RECORDS SUPPLIED: Begin

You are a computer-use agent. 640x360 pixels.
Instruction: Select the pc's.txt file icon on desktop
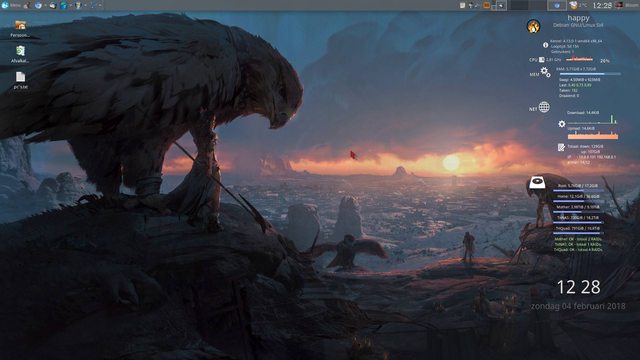click(x=20, y=80)
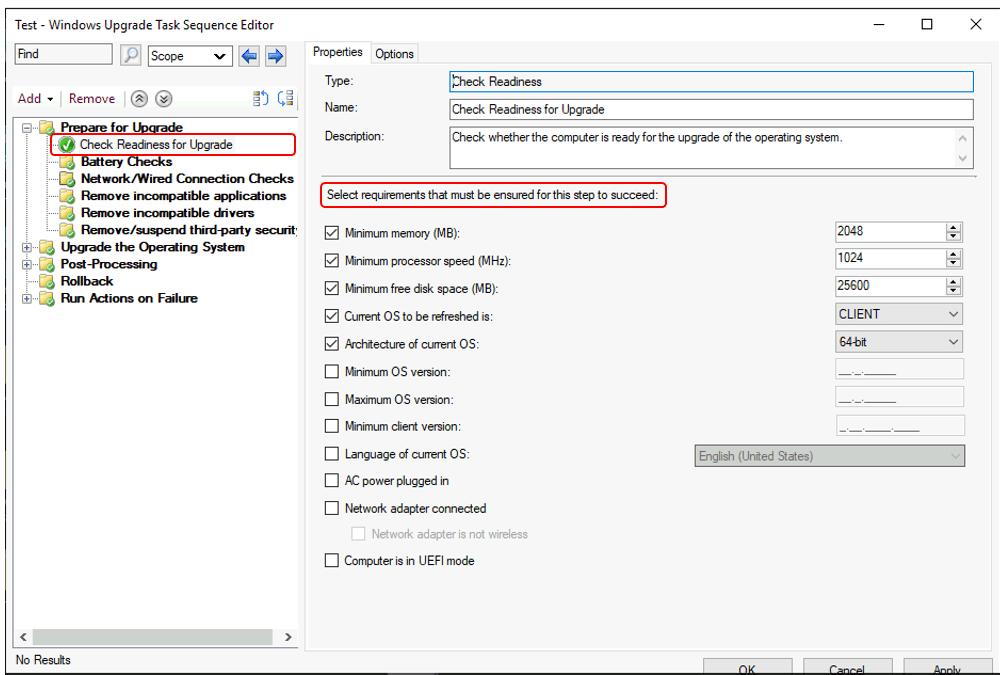The image size is (1005, 675).
Task: Click the blue back navigation arrow
Action: 248,56
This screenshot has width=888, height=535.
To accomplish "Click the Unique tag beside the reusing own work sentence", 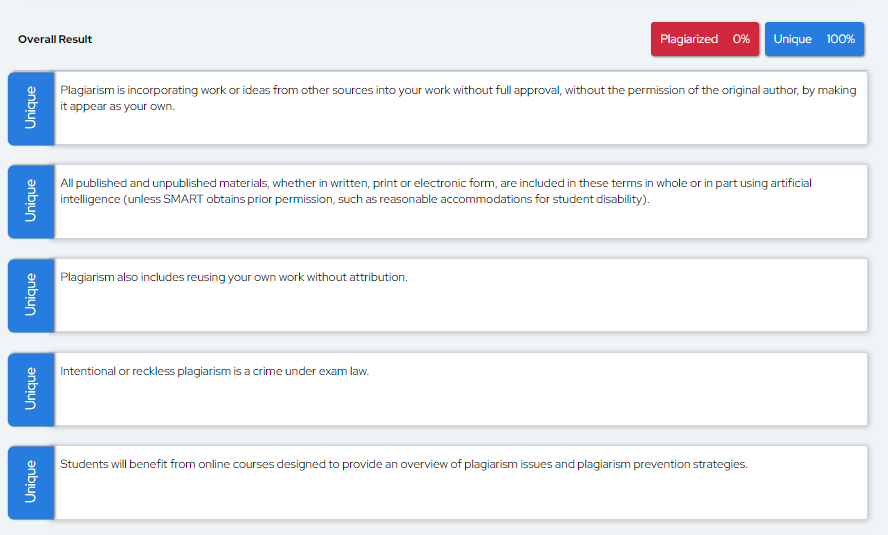I will [31, 295].
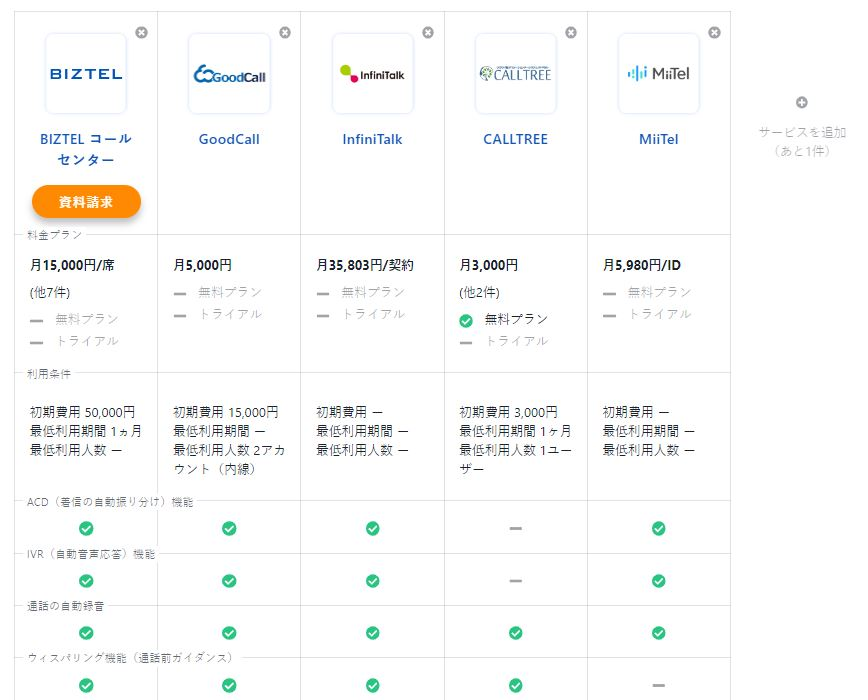Remove MiiTel column using X icon
This screenshot has height=700, width=868.
coord(714,33)
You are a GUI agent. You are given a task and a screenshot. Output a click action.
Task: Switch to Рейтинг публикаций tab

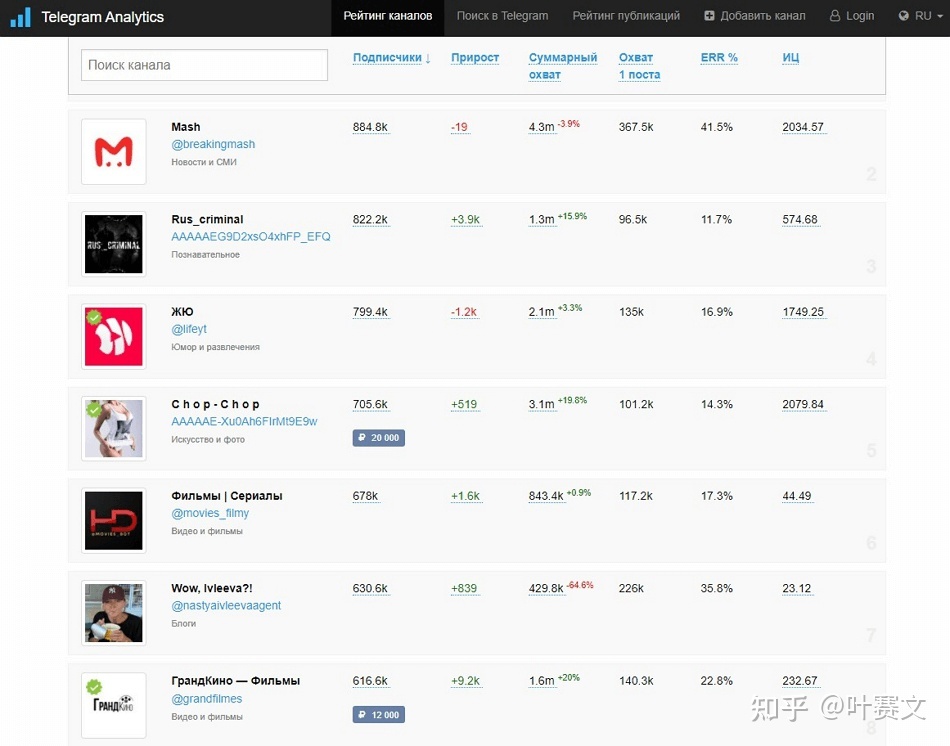[x=626, y=16]
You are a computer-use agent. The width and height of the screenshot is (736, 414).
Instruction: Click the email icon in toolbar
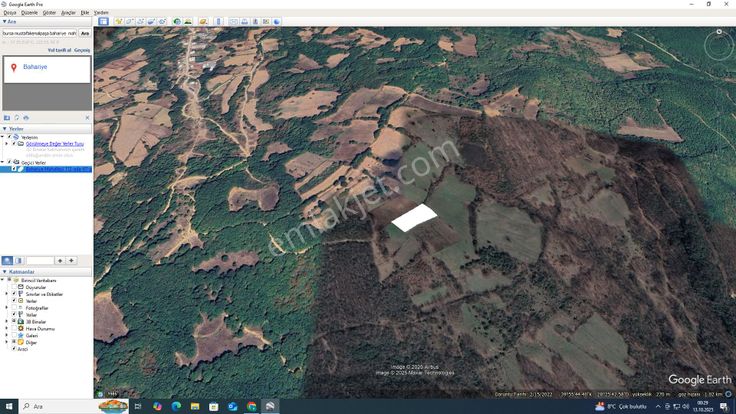click(233, 21)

RECORDS SUPPLIED: End

- **PROBLEM TO SOLVE**:
In the data above, find the line containing "You are a GUI"; from there, please write out each line through the end, exactly, with the pictures omitted.

- **WORKED SOLUTION**:
You are a GUI agent. You are given a task and a screenshot. Output a click action.
Task: Switch to Рейтинг публикаций tab

[x=626, y=16]
You are a computer-use agent. The width and height of the screenshot is (736, 414).
Instruction: Click the email icon in toolbar
click(233, 21)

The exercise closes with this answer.